The remarks, when viewed in isolation and outside of the context of the trial, may not seem to be so "explicit and brazen," Guerrero, 800 S.W.2d at 864, as to warrant the severe remedy of reversal. This sort of argument, which "may be indirect or implied, as well as direct or express," Annotation, Statement by Counsel Relating to Race, Nationality, or Religion in Civil Action as Prejudicial, 99 A.L.R.2d 1249, 1255 (1965), is nonetheless an affront to the court. See Guerrero, 800 S.W.2d at 865 (characterizing racial or ethnic appeals to be "an attack on the social glue that helps bind society together"). "It is true that counsel's closing reference was brief. At the same time, when an elephant has passed through the courtroom one does not need a forceful reminder." Willey v. Ketterer, 869 F.2d 648, 652 (1st Cir. 1989).

# Data lines
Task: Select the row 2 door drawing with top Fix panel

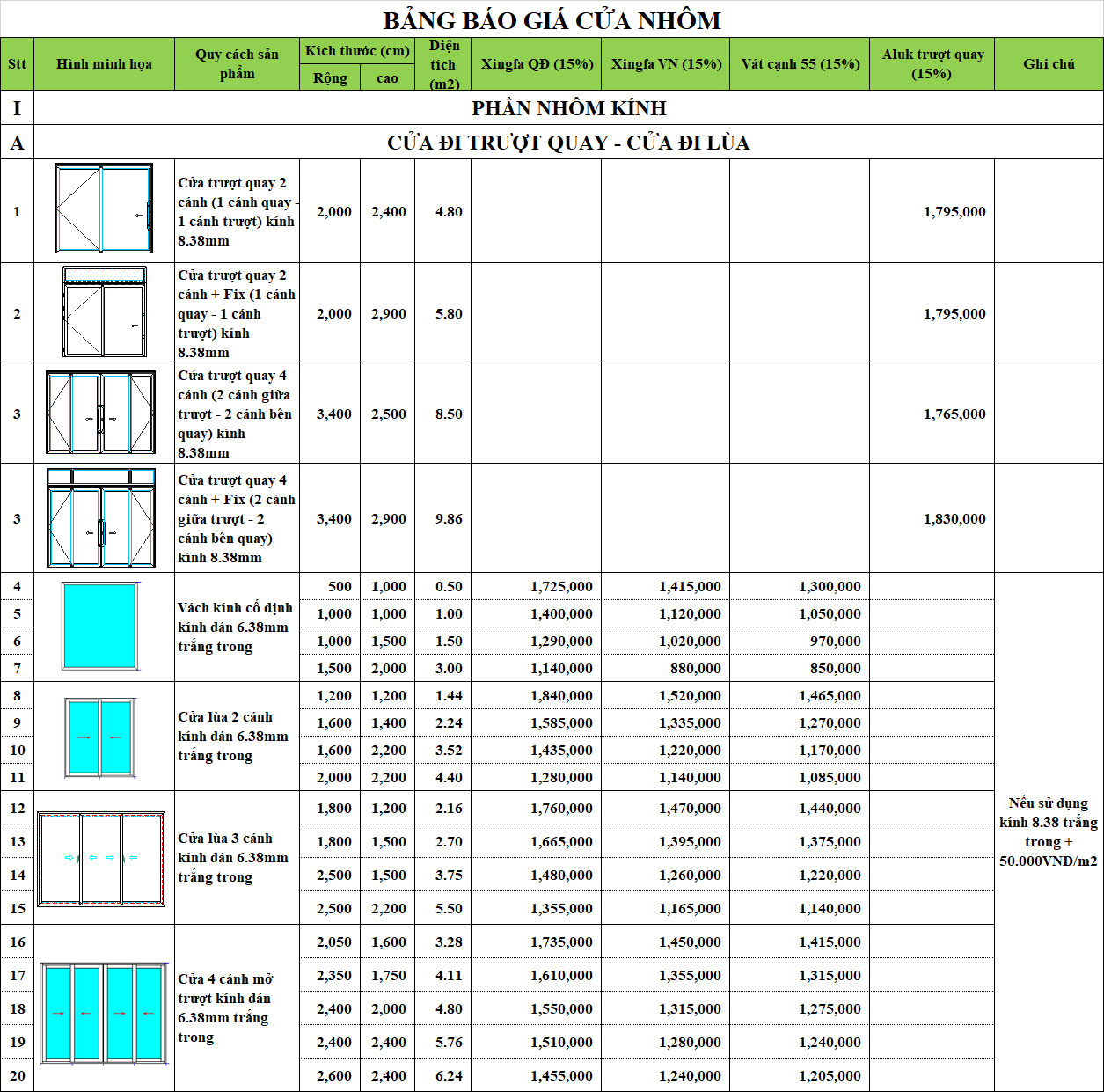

# Given exercise
Answer these questions about the excerpt on racial appeals:
(a) What court decided Willey v. Ketterer, and in what year?
(b) According to the cited annotation, in what forms may such an argument appear?
(c) How does Guerrero characterize racial or ethnic appeals?
The material that accompanies the excerpt on racial appeals comes from a different source.

# Full answer
(a) The First Circuit, in 1989.
(b) Such an argument "may be indirect or implied, as well as direct or express."
(c) Guerrero calls them "an attack on the social glue that helps bind society together."